Required task: Format the items as a JSON list of strings, one string per line, with blank lines left out, starting with the line containing "352x199 pixels." and going on through the line containing "pyautogui.click(x=55, y=788)".

········

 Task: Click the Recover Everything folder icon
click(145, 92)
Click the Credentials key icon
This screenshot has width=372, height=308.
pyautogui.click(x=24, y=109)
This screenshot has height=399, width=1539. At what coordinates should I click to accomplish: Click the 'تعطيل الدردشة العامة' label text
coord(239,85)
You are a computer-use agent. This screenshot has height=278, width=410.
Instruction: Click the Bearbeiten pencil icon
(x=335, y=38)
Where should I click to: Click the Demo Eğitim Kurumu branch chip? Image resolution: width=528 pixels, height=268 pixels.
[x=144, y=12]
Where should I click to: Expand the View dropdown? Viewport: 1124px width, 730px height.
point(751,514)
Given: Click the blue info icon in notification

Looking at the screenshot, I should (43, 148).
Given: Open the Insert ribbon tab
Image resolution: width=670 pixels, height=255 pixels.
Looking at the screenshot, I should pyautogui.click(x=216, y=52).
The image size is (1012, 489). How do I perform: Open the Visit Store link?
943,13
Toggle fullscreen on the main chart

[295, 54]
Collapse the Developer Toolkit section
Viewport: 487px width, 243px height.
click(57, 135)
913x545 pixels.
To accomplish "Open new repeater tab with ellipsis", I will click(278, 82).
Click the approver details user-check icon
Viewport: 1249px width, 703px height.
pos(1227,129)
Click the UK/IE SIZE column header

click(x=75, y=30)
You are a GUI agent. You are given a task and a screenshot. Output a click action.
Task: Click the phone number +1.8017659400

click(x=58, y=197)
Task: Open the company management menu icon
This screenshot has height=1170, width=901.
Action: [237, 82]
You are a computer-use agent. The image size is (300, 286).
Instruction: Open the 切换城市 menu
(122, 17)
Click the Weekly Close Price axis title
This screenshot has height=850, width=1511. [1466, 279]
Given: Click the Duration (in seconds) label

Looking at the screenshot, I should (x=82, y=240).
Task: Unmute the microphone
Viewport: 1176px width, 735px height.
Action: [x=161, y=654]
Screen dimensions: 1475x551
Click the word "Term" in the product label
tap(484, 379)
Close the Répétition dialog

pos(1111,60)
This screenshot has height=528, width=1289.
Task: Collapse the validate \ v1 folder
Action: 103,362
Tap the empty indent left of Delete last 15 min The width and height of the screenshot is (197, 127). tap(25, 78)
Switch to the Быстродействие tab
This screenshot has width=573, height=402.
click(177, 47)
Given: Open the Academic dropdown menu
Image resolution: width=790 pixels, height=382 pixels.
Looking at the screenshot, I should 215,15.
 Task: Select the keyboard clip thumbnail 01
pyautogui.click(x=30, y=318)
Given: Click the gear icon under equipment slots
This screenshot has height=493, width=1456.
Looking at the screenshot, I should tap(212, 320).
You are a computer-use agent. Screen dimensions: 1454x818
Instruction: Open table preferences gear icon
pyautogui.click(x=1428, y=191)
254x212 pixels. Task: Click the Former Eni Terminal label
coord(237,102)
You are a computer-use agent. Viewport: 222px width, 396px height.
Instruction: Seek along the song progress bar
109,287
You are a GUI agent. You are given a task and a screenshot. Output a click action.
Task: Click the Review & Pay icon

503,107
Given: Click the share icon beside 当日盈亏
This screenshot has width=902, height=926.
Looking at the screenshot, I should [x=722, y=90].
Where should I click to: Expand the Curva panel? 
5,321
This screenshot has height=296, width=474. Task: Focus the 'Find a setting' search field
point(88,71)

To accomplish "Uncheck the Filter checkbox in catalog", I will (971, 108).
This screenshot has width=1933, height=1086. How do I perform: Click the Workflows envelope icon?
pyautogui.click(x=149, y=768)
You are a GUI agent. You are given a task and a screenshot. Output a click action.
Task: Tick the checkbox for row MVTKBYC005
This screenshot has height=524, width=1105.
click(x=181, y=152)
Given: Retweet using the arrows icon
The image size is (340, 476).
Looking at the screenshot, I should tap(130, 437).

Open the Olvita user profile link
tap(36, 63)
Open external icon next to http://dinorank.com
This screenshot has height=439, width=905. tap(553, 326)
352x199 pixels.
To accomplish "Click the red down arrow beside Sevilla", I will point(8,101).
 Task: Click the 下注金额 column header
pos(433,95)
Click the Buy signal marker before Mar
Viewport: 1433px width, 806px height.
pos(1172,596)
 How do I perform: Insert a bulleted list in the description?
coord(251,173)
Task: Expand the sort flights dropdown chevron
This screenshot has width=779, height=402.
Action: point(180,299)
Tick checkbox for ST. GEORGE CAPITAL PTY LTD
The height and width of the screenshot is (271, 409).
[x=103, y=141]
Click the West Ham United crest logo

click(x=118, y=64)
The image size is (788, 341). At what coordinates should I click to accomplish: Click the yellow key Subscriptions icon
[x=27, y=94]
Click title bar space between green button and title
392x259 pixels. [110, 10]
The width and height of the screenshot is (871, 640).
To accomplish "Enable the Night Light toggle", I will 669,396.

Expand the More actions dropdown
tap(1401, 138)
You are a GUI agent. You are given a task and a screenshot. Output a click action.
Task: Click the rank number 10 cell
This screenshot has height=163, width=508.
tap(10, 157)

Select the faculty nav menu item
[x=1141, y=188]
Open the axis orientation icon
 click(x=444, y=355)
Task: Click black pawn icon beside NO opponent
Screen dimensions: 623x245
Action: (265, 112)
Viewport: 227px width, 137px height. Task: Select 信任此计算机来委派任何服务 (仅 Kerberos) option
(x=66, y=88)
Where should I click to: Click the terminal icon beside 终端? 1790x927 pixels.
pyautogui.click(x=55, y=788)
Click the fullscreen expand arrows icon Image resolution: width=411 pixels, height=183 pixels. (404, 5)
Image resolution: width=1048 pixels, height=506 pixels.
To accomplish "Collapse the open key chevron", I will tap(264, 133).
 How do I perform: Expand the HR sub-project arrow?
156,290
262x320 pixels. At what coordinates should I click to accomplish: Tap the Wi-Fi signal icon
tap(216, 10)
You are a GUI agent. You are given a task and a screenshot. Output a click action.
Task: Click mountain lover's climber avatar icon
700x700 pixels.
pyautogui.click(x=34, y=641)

········

Finished answer:
[
  "352x199 pixels.",
  "To accomplish \"Click the red down arrow beside Sevilla\", I will point(8,101).",
  " Task: Click the 下注金额 column header",
  "pos(433,95)",
  "Click the Buy signal marker before Mar",
  "Viewport: 1433px width, 806px height.",
  "pos(1172,596)",
  " How do I perform: Insert a bulleted list in the description?",
  "coord(251,173)",
  "Task: Expand the sort flights dropdown chevron",
  "This screenshot has width=779, height=402.",
  "Action: point(180,299)",
  "Tick checkbox for ST. GEORGE CAPITAL PTY LTD",
  "The height and width of the screenshot is (271, 409).",
  "[x=103, y=141]",
  "Click the West Ham United crest logo",
  "click(x=118, y=64)",
  "The image size is (788, 341). At what coordinates should I click to accomplish: Click the yellow key Subscriptions icon",
  "[x=27, y=94]",
  "Click title bar space between green button and title",
  "392x259 pixels. [110, 10]",
  "The width and height of the screenshot is (871, 640).",
  "To accomplish \"Enable the Night Light toggle\", I will 669,396.",
  "Expand the More actions dropdown",
  "tap(1401, 138)",
  "You are a GUI agent. You are given a task and a screenshot. Output a click action.",
  "Task: Click the rank number 10 cell",
  "This screenshot has height=163, width=508.",
  "tap(10, 157)",
  "Select the faculty nav menu item",
  "[x=1141, y=188]",
  "Open the axis orientation icon",
  " click(x=444, y=355)",
  "Task: Click black pawn icon beside NO opponent",
  "Screen dimensions: 623x245",
  "Action: (265, 112)",
  "Viewport: 227px width, 137px height. Task: Select 信任此计算机来委派任何服务 (仅 Kerberos) option",
  "(x=66, y=88)",
  "Where should I click to: Click the terminal icon beside 终端? 1790x927 pixels.",
  "pyautogui.click(x=55, y=788)"
]